New York: As the scandal over the exit of politburo member Bo Xilai continues to reverberate, evidence is mounting that relatives and wards of current and former Chinese VVIPs have also amassed vast wealth.
`Princelings` have also been found to be serving as middlemen to a host of global companies and wealthy tycoons eager to do business in China.
"Wherever there is something profitable that emerges in the economy, they are at the front of the queue," New York Times reported quoting China watchers and experts.
The princelings are into private equity, state-owned enterprises, natural resources and you name it, any venture, the paper said.
Showcasing the instances, the Times said that Jiang Mianheng, the 61-year-old son of Jiang Zemin, the former Communist party leader was a Chinese partner of the Hollywood`s bold move to crack a USD 330 million deal to create a Shanghai animation studio.
The venture has the potential to rival the California shops that turn out hits like "Kung Fu Panda" and the "Incredibles".
Jiang senior is still considered the most powerful kingmaker of China`s last two decades. Younger Jiang`s other business coup include ventures with Microsoft and Nokia and oversights of a clutch of state-backed investment vehicles that have major interests in telecommunications, semiconductors and construction projects.
That a dealmaker like Jiang would be included in an undertaking like that of DreamWorks is almost a given in today`s China. Analysts say this is how the Communist Party shares the spoils, allowing the relatives of senior leaders to cash in on one of the biggest economic booms in history, the Times said.
Young Jiang is not alone, the Times said, Wen Yunsong, the son of Prime Minister Wen Jiabao, heads a state-owned company that boasts that it will soon be Asia`s largest satellite communications operator.
President Hu Jintao`s son, Hu Haifeng, once managed a state-controlled firm that held a monopoly on security scanners used in China’s airports, shipping ports and subway stations.
In 2006, Feng Shaodong, the son-in-law of Wu Bangguo, the party`s second-ranking official, helped Merrill Lynch win a deal to arrange USD 22 billion public listing of the giant state-run bank ICBC, in what became the world`s largest initial public stock offering.
Much of the income earned by families of senior leaders may be entirely legal. But it is all but impossible to distinguish between legitimate and ill-gotten gains because there is no public disclosure of the wealth of officials and their relatives.
Conflict-of-interest laws are weak or nonexistent. And the business dealings of the political elite are heavily censored in the state-controlled news media.

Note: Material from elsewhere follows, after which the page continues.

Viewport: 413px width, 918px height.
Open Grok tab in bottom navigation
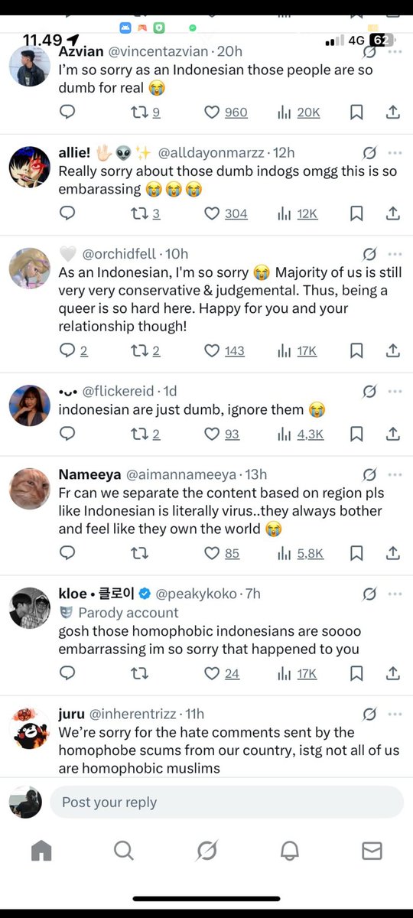point(207,850)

The spoils system, for all the efforts to keep a lid on it, poses a fundamental challenge to the legitimacy of the Communist Party. As the state’s business has become increasingly intertwined with a class of families sometimes called the Red Nobility.
Chinese officials and their relatives rarely discuss such a delicate issue publicly. The New York Times made repeated attempts to reach public officials and their relatives for this article, often through their companies. None of those reached agreed to comment on the record.
A secret US State Department cable from 2009, released two years ago by the WikiLeaks, cited reports that China`s ruling elite had carved up the country’s economic pie. At the same time, many companies openly boast that their ties to the political elite give them a competitive advantage in China’s highly regulated marketplace.
A Chinese sportswear company called Xidelong, for example, proudly informed some potential investors that one of its shareholders was the son of Wen Jiabao, according to one of the investors.